In a podcast conversation with former federal prosecutor Barbara McQuade out today, The New Republic’s Greg Sargent brings up a point that he rightly flags as generally downplayed by the press: “Media has largely failed to cover Trump potentially canceling prosecutions of himself as a big story in its own right. How many voters know that what's on the ballot is whether Trump can place himself above the law?” This is something I’ve observed as well — the way, as Sargent puts it, that journalists and others mention that if Trump is elected, he will order the Justice Department to cancel investigations of himself, a point from which they move on from immediately as if it’s a given, a simple fact of nature. But Trump’s obvious plans to do so are in fact a gigantic story, displaced only because of the sheer number of competing outrages currently perpetrated or planned by the former president. Maybe I’m an optimist, but pre-Trump, I’m pretty certain that most Americans would have agreed that it would have constituted an abuse of power for a president to make charges against him go away.
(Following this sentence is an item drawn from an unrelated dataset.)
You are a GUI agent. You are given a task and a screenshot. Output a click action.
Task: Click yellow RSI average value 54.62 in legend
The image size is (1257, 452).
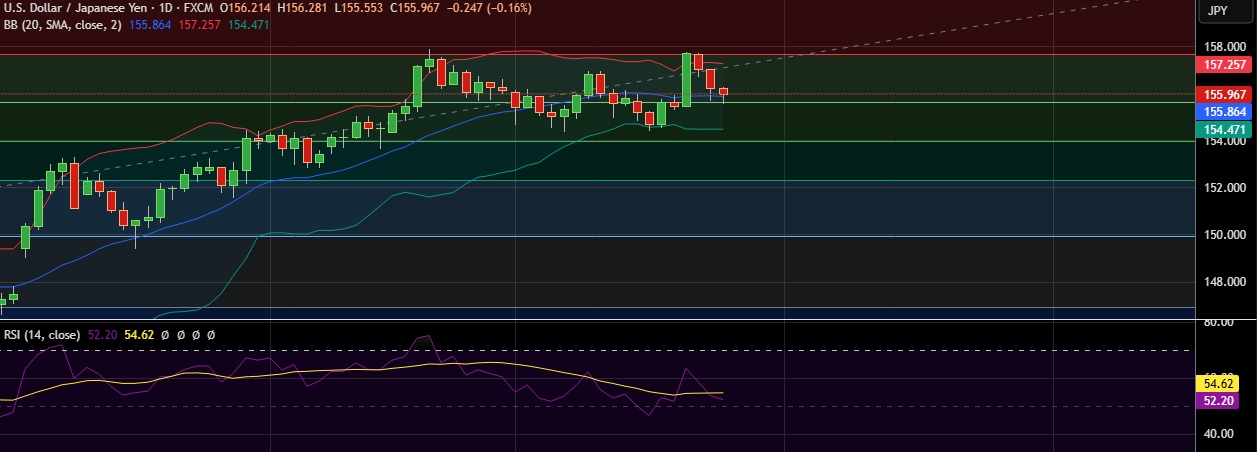[137, 335]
This point also goes directly to the dire threat that a Trump restoration would pose to the rule of law and the security of ordinary citizens. If a president can cancel investigations of himself, we can justly say that the rule of law no longer truly exists, as the basic principle that it applies to all would be subverted. And while this may seem abstract to many people at first glance — “Well, he’s the president, so why can’t he protect himself? How is that going to actually hurt me?” — it starts to become a lot more concrete when you pursue the logic a bit further. It’s not a great leap to see that it means that Trump could also try to have cases against allies dismissed — or have false cases against opponents filed, which in fact he has already vowed to do. How many steps removed from an ordinary’s citizen’s life do such outrages have to be before people realize that without the rule of law, no one would be secure?
It’s in this light that we should view Trump’s recent comments, flagged by Sargent as well, making it clear that the former president is gleefully aware of the Supreme Court’s decision granting him broad immunity from prosecution. To hear Trump talk about it, he certainly sounds like someone who believes the Supreme Court has declared that the law can’t touch him. This should serve as a corrective to the way the Court’s horrific empowerment of a second-term Trump has been generally shunted to the side in campaign coverage. We have never before had a presidential candidate who thought himself unbound by any constraints, either of law or of morality. The reluctance to foreground the obvious danger of such a person speaks to a media and political system unable to adequately acknowledge and address an existential threat to democracy. At last, in the final two weeks of the campaign, we are seeing the charges of “fascist” and “authoritarian” gaining a bit more purchase, through the words of unimpeachable generals and the Harris campaign as it seeks to highlight Trump’s fundamental unfitness for office. Whether America should have a president who can do anything he wants, who knows he can, and who has promised violence against massive swaths of the population if he returns to office has no serious rivals as the central question of this election.